И получил отказ под предлогом того, что Франсуаза Саган неизвестна. Несколько месяцев спустя еженедельник отправляет его в Оссегор в качестве корреспондента. Между тем «Здравствуй, грусть!» завоевывает Премию критиков и роман собираются экранизировать.
«Во время путешествия по Франции, — вспоминает сегодня Мишель Деон из Французской академии, — я встретился с Франсуазой Саган на вилле, которую снял ее отец, около площадки для гольфа. Вероника читала вслух «Литейщика» Жоржа Огне. Атмосфера была не слишком веселая. Мы выпили вместе. Франсуаза показала мне свои стихотворения, одно из которых потом было напечатано в “Матч” с моей неподписанной статьей».
Роман «Здравствуй, грусть!» появился без предварительной шумихи, но поскольку патрон был убежден, что книгу отметят, в издательстве все были расположены к автору. Никто не сомневался, что книга будет продаваться.
«Мы рассчитываем на успех», — говорит один из сотрудников издательства, Жан Декамп, встречая на лестнице Роланда Прета, который работает в коммерческой дирекции. Его брат Жан, также представляющий издательство, уже предупредил его, что книга должна разойтись весьма бойко, несмотря на отсутствие рекламы.
Действительно, через несколько дней после выхода романа в свет стало очевидно, что необходимо переиздание.

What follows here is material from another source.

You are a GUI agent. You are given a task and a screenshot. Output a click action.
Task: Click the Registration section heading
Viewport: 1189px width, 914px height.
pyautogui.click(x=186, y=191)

Рене Жюйар и Пьер Жаве в отпуске, Роланд Прета один принимает решение выпустить еще тираж в три тысячи экземпляров. «Я бы решился на четыре тысячи», — говорит, вернувшись, Жюйар, а Жаве недоволен поспешно принятым решением даже при том, что оно имело положительный результат.
Франсуаза Саган, будто заклиная дурную судьбу после такого замечательного дебюта, обещает Роланду Прета, которому она посвятила «Здравствуй, грусть!»: «Роланду Прета, чьей прилежной ученицей я являюсь», — 1 франк за каждую книгу, проданную после стотысячного экземпляра. В итоге в декабре 1955 года она подписала чек на сто тысяч франков служащему Рене Жюйара, который совершенно не рассчитывал на подобный подарок.

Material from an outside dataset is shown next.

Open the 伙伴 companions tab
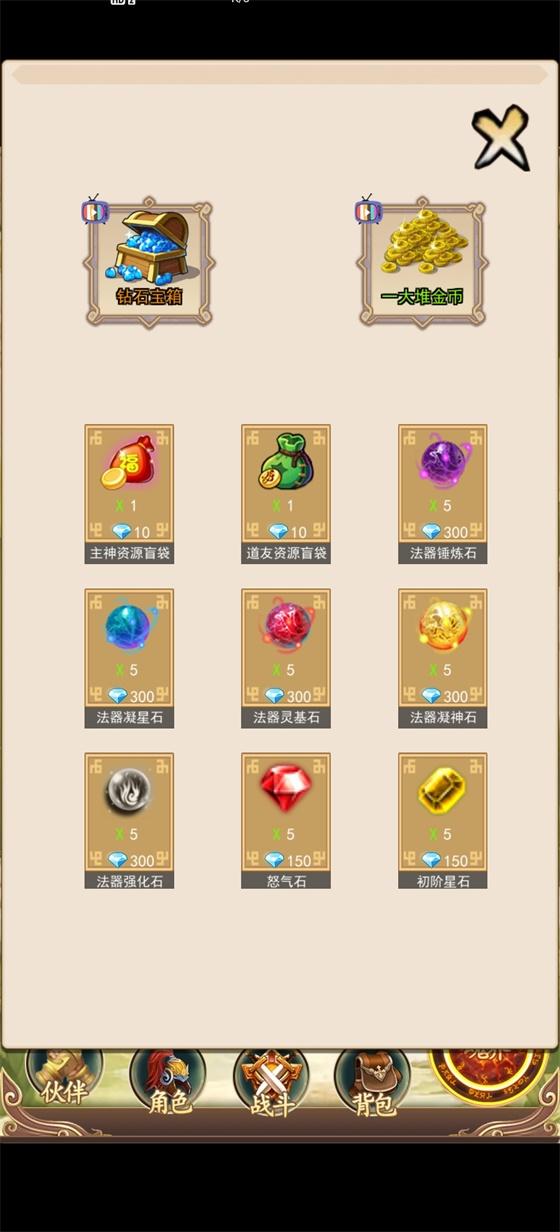Viewport: 560px width, 1232px height. click(65, 1080)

17 марта 1954 года, как только появился ее роман, Франсуаза Саган отправляется за экземпляром «Здравствуй, грусть!» на бульвар Сен-Жермен.
С бьющимся сердцем она спрашивает у продавщицы, есть ли у нее «самая лучшая новинка». Ей предлагают с трогательной готовностью десяток книг, среди которых ее романа нет. Франсуаза набирается смелости и показывает книгу в белой обложке с зеленым прямоугольником, на которой написано: «Здравствуй, грусть!» и внизу буковками поменьше: Франсуаза Саган.
— Мы ее получили вчера, — говорит продавщица. — Честно говоря, я ее вам не рекомендую. Ее написала маленькая бесстыдница. Я ее посмотрела и, право, мадемуазель, там какие-то отвратительные истории.
Франсуаза едва различает ее слова, берет свой экземпляр и уходит. Она заплатила за него триста девяносто франков, нормальную цену за роман в сто восемьдесят восемь страниц, тоненькую рукопись которого в сто шестьдесят машинописных листов Лена Ботрель, заведующая отделом производства издательского дома «Жюйар», доверила своей заместительнице Мадлене Верье со словами: «Посчитайте количество знаков!»
С «этим» Франсуаза Саган заработает сумасшедшие деньги и, оказавшись перед выбором из двух ролей: юной скандалистки или буржуазной писательницы, скорее предпочтет нечто третье. Под одобрительным взглядом продавщицы, убирающей в кассу триста девяносто франков, из которых сорок возвращаются автору, она чувствует себя и юной скандалисткой, и буржуазной писательницей.
Все зависит от того, как на это посмотреть, и Франсуаза, — которую так и не перестанут судить на все лады, — в тот день, в книжной лавке Латинского квартала, поняла, что самое главное — это репутация, пусть даже основанная на недоразумении.
Юго-восточные книжные магазины, особенно в Бордо, Биарицце, Байонне, в Тулузе и Каркассоне, активно пополняют свои прилавки продукцией Жюйара, и теперь, после того как в три недели были проданы полученные два десятка, требуют сотню или даже три сотни экземпляров «Здравствуй, грусть!». Рене Жюйар на этот раз не позволяет застать себя врасплох: третье переиздание — 25 тысяч экземпляров; следующее, накануне отпусков, 50 тысяч, — таким тиражом роман будет переиздаваться в последующие годы.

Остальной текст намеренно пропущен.